Five Tips to Get a Free Five Minute Break

break for baby momma I’ve had a 16-month old baby boy running circles around me, with a couple more tots to keep up with, so I know what is sometimes your heart’s desire, momma. If you are reading this, you see your time as precious! Separation anxiety is said to peak around 18 months, which can be a little disheartening if your baby is struggling with it at eight months. Toddlers often need to be in plain sight of you, no matter what, to help ease the scariness of their emerging independence. And don’t get me started on trying to lay down a sleeping infant and tiptoe off to the laundry only to hear that cry of alarm as you cross the threshold.  Momma just needs five minutes!

Of course, there are the screens, however, we all know what the AAP has to say about this- can we get some serious mommy guilt?  Many will recommend getting a babysitter, but they aren’t the ones footing the bill- it’s just not an option for moms on a tight budget.

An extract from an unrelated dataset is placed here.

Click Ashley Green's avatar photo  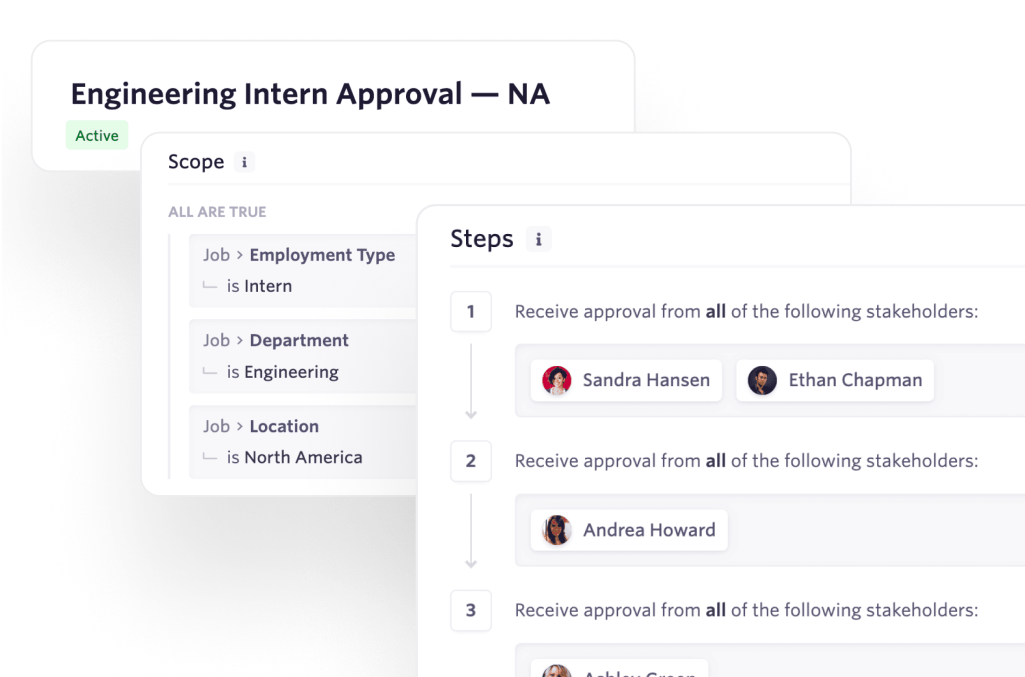click(x=558, y=670)

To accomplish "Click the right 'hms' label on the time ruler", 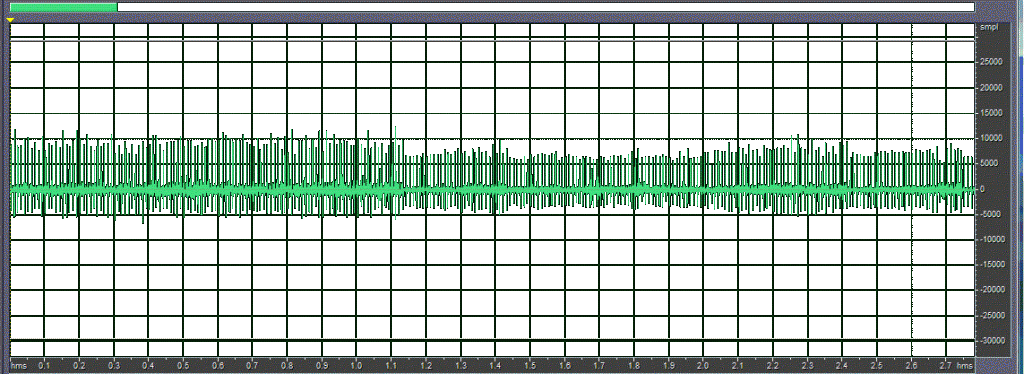I will 966,366.
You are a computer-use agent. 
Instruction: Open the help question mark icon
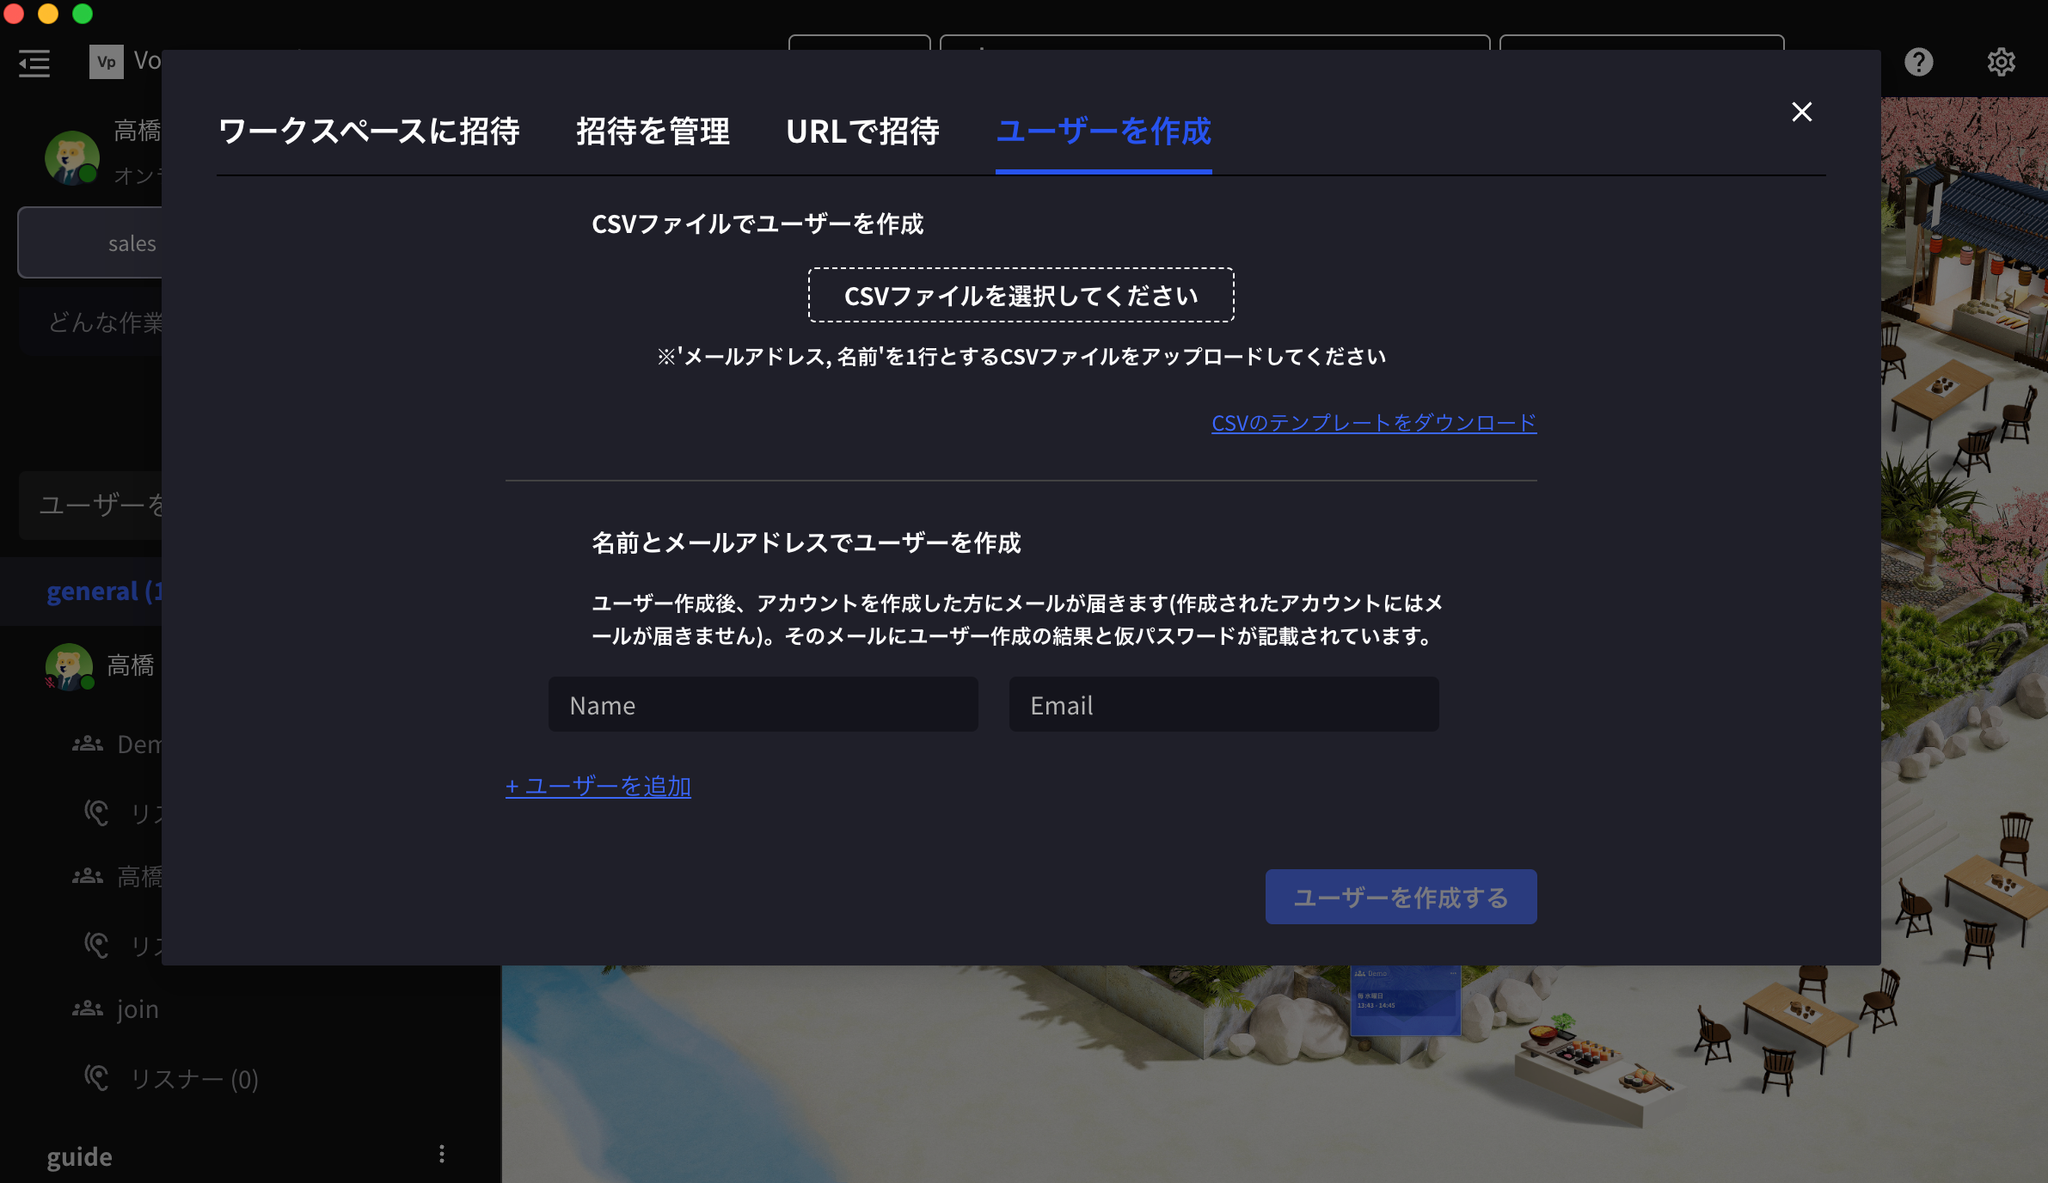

Here are five free (and TV-free) ideas to get that elusive break:

1.  Move to a different room

A change of scenery may be all baby needs. Have toy bins stashed in the den, in baby’s room, even one in your bedroom where you get ready in the mornings.  You can be together but each doing your own thing.

2.  Toy rotation

Keep a large container in storage, filled with all those “forgotten” toys. Once a month, pack up the less-played-with toys and bring out last month’s treasures- they are now new again which means a longer play session.

3.  Book stations

We have had much luck finding box-style magazine racks at Goodwill. Again, keep one in each room possible- the kids’ rooms, the kitchen, the family room. Plop baby down, pull out a few, and see them magically get lost in a few good books while you do the same!

4.  Child-swap with other mothers

Playgroups can be a great time to sit back and chat with other grown-ups (yippee!) Or call up a friend with children of the same ages with this plan: the hostess gets to leave the room for a short break to do whatever she needs, while the guest watches all the kids. Switch homes the following week.

5.  Feed ’em

When all else fails, it’s probably time to eat again. In addition to three square meals a day, toddlers need snacks in between each meal. I have used the time my baby is in the highchair to bumble around the kitchen, flip through a magazine, or go to another room for a few minutes if older children or adults are right there, ready to announce any of baby’s antics.

Another strategy I’ve put into action is simply telling my older children to play with baby. They enjoyed pulling out a basket of baby toys and playing games with their little brother. Score!

Regarding the issue at hand, I get it and won’t gloss it over.  As beautiful as mothering is, it can be hard every single day.  One of my greatest lifesavers was placing this verse inside the cabinet I opened first thing every morning:

Because of the LORD’s great love we are not consumed, for his compassions never fail. They are new every morning; great is your faithfulness.

Lamentations 3:22-23

Most importantly, know that your children will grow more independent.  This is only a brief life stage, although your days- and nights for that matter– may at times feel soooo long.  Before you know it, they will be running off to play on their own, preparing their own snack, and, if you play your cards right, helping around the house  (sometimes they will even do so eagerly!)

And please do share….how do you find a five-minute break? (short of locking yourself in the bathroom!)